Significantly, WADA has been liaising with immigration, border controls and police authorities in increasing numbers of countries to be received "non-analytical evidence" to rid sports of those cheating and to shut down the supply lines of unlicensed sports drugs.
Last year, WADA was involved in the 19 country customs sting known as "Operation Raw Deal" that revealed 37 major drug exporting factories in China.
The sting, which included the concurrent effort of Australian Customs, led to Chinese rulers closing down more than 30 factories and revoking licences to another three, while 318 websites were shut down.

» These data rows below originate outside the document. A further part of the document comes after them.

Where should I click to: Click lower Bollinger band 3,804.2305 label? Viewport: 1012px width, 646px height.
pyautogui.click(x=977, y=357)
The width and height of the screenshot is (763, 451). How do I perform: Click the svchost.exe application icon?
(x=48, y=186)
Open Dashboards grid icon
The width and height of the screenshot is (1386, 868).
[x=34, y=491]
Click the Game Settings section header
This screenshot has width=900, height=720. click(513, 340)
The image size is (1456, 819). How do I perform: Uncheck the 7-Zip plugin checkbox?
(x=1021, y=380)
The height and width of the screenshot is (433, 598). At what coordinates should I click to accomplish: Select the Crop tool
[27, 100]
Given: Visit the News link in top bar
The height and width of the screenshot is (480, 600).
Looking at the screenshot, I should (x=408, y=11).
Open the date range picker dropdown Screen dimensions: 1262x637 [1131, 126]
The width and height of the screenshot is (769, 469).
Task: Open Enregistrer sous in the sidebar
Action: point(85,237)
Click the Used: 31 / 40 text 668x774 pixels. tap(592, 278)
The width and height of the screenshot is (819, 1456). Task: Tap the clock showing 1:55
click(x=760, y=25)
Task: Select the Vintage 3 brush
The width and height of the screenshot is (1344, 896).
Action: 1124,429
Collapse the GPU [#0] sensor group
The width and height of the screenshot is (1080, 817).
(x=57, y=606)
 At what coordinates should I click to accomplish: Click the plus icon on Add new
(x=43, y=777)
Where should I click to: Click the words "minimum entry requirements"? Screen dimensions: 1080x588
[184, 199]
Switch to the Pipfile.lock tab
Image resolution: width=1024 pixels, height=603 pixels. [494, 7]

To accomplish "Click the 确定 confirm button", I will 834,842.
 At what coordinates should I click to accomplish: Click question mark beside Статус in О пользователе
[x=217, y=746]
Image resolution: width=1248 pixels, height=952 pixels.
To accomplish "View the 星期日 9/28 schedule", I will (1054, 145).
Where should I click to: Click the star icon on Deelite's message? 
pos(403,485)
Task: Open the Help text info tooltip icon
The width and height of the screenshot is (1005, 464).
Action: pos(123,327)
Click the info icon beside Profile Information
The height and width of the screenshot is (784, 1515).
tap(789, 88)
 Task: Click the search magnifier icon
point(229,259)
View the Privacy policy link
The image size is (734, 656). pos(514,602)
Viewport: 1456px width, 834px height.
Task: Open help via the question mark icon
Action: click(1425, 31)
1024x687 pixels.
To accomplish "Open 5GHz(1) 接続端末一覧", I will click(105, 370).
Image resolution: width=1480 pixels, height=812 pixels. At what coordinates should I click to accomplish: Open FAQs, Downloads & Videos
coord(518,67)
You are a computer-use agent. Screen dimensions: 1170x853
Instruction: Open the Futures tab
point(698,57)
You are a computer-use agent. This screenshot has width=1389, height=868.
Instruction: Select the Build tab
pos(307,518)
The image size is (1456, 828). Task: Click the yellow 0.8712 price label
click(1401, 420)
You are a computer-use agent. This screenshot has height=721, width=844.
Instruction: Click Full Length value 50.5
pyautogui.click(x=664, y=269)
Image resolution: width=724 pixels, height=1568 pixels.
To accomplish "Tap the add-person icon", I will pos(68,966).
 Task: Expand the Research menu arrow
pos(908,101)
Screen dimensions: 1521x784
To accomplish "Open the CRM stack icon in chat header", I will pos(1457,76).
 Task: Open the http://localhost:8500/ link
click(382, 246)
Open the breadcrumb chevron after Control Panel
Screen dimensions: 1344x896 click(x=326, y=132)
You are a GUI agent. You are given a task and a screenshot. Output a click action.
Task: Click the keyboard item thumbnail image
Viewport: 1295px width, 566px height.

One of the biggest Chinese suppliers of hGH, GeneScience Pharmaceuticals, that is based in north-east China, had its US-based assets, totalling more than $2.7 million, frozen by US magistrates and criminal charges have been laid against visitor executives.
Greek sports officials claimed their 11 positive drug tests to a steroid came from tainted supplements supplied by a different Chinese firm, Auspure Biotechnology. China has revoked this company's licence.
WADA chairman John Fahey, of Australia, said real progress had been made in China, particularly since its swimmers' disgrace in the notorious EPO drug bust at the 1998 World Swimming Championships.
"WADA has been working closely with the Chinese government and their anti-doping agency for several years, and … rapid progress has been made, with an free doping unit and a state-of-the-art laboratory," he declared.
WADA will be at the Games, otherwise than that in some observer capacity, having handed over the anti-doping jurisdiction to the International Olympic Committee.
The IOC will conduct between 4500 and 5000 drug tests, incorporating both blood and urine analysis.